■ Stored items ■

'''

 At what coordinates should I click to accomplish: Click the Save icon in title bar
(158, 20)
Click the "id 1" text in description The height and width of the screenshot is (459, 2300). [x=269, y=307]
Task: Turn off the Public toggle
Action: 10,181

'''

■ What to produce ■
Write all the entries out again exactly as they are.

■ Written response ■
 At what coordinates should I click to accomplish: Click the Save icon in title bar
(158, 20)
Click the "id 1" text in description The height and width of the screenshot is (459, 2300). [x=269, y=307]
Task: Turn off the Public toggle
Action: 10,181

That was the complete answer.